The newest piece, Hyperpocket, is a different sort of move. Launched in early 2025 and given away as open source, it lets developers connect their own tools to any AI agent framework - addressing the very practical limitation that a clever agent is useless if it cannot actually do anything in the world. Giving away the connector while selling the compute is a recognizable strategy: the free thing manufactures demand for the paid thing.
03Who's paying
The customer roster is the most interesting tell, because it is so incongruous. On one list you will find Hyundai, the mobility joint venture TMAP, Hanwha Life Insurance, and the Korean AI startups Upstage, ScatterLab, Yanolja, and Wrtn.ai. On the same list sits LIG Nex1, a defense and aerospace manufacturer, alongside academic users at Stanford, Carnegie Mellon, Columbia, Duke, Michigan, and Washington. A grad student training a model and a defense contractor shipping one want, it turns out, precisely the same thing: for the GPUs to just work. Roughly 50 enterprise customers and more than 2,000 users, at last count.
04The money
In October 2024, VESSL closed a $12 million Series A, bringing total funding to roughly $16.8 million. The round was led by a syndicate of largely Korean investors - A Ventures, Ubiquoss Investment, Mirae Asset Securities, Sirius Investment, SJ Investment Partners, Wooshin Venture Investment, and Shinhan Venture Investment - and earmarked for the infrastructure needed by companies building custom LLMs and vertical AI agents.

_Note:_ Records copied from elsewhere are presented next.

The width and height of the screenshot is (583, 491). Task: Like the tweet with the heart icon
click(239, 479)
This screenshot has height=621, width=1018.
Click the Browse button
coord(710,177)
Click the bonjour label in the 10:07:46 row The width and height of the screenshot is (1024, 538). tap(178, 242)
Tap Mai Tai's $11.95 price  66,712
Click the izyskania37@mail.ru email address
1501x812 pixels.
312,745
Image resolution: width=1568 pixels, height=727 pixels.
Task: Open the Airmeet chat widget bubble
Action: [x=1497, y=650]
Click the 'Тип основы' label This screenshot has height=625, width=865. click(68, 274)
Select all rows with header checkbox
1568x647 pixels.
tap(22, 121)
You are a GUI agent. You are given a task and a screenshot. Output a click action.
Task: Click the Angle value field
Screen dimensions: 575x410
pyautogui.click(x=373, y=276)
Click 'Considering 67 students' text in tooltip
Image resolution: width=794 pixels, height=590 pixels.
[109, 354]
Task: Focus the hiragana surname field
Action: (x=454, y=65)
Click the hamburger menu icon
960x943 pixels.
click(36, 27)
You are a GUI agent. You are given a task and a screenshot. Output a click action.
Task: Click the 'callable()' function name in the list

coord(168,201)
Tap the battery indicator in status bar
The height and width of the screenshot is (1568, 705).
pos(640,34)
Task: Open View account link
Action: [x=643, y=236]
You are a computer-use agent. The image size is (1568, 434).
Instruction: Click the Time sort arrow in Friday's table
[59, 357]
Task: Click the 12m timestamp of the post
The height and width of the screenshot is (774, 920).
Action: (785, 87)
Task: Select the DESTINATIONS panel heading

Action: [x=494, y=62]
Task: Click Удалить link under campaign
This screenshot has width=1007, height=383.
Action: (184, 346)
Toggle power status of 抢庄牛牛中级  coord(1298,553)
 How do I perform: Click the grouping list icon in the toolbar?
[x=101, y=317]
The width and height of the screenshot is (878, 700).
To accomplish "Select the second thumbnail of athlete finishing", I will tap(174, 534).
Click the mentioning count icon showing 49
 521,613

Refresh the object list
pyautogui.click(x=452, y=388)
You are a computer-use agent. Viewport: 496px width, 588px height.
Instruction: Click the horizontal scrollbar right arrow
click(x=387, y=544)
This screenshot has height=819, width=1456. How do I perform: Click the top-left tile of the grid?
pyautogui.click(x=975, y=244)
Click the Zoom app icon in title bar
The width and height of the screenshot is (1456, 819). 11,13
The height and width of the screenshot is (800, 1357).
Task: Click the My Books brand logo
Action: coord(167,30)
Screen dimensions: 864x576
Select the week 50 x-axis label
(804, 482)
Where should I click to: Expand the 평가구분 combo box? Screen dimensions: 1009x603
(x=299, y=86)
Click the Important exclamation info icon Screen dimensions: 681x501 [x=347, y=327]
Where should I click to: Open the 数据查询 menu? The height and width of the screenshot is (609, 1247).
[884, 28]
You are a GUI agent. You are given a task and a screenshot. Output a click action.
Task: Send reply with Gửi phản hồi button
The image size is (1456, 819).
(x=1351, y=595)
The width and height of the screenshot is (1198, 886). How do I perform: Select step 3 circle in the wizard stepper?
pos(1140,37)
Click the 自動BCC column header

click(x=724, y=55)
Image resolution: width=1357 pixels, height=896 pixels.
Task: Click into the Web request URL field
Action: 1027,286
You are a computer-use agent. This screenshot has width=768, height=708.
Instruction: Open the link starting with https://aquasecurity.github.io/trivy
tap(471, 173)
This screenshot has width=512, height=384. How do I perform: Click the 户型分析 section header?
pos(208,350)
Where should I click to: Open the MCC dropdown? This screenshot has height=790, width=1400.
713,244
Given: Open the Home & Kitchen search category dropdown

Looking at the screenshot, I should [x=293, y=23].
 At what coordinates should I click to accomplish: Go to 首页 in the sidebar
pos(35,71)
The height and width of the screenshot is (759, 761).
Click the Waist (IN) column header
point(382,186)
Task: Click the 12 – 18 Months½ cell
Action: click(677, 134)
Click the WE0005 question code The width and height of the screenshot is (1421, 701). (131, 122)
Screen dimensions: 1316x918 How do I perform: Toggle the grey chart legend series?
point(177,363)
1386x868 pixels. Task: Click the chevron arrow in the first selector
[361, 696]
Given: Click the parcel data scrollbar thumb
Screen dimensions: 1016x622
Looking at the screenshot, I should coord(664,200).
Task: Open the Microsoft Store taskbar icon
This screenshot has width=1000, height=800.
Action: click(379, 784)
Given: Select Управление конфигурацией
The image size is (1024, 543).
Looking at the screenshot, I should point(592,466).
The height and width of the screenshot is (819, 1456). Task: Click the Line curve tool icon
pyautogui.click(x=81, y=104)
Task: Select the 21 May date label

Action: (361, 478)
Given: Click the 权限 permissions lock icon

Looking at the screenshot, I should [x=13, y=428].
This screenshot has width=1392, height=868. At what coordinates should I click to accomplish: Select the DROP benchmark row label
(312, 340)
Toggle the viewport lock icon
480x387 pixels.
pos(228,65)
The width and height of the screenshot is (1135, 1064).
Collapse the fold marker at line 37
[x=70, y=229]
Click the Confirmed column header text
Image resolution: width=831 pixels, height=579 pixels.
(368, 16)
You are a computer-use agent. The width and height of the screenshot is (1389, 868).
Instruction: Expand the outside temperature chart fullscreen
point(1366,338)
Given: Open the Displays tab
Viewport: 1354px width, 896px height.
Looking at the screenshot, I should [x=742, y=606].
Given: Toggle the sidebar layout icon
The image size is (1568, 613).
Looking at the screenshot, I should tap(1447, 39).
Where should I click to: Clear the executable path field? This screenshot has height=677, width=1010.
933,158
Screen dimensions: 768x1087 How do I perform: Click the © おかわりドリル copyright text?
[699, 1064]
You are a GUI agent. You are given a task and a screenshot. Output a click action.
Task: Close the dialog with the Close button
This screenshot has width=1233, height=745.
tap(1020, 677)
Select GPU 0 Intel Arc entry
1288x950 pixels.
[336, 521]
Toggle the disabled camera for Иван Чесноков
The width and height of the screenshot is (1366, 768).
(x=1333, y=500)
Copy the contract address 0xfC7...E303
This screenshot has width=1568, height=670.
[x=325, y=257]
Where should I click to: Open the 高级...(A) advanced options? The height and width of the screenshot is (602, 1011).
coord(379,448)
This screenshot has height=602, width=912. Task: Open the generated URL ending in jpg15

It is not an enormous war chest by Bay Area standards, which makes the cost-efficiency pitch feel less like marketing and more like autobiography: a company that sells frugality has some incentive to practice it.
05Where it sits
VESSL occupies a crowded and fast-moving neighborhood. On one flank are the MLOps platforms - Weights & Biases, Determined AI, Anyscale, and the hyperscaler suites like AWS SageMaker and Google Vertex AI. On the other are the "neo-clouds," the GPU-rental specialists such as CoreWeave, Lambda Labs, and RunPod, plus inference shops like Together AI. VESSL's positioning is to be a bit of both at once: the workflow software and the compute routing, bundled, with the multi-cloud story as the differentiator. Whether that bundle wins is an open question, but the company has collected the kind of validation that matters in this world - a top-five finish in NVIDIA's Inception Startup Grand Challenge in 2025, and a CES 2025 showing of MLOps-powered AI agents that drew interest from global big-tech firms.
None of it is guaranteed. The GPU market is volatile, the incumbents are enormous, and "up to 80%" is a number that will eventually be tested by a skeptical procurement department. But there is something durable about building the unglamorous pipes before everyone realizes they are thirsty. VESSL started laying MLOps plumbing in 2020, back when "custom LLM" was not yet a phrase anyone said out loud. Four years later, it is exactly the plumbing the boom needs - and the company's whole reason for existing still fits in one sentence about not wasting money.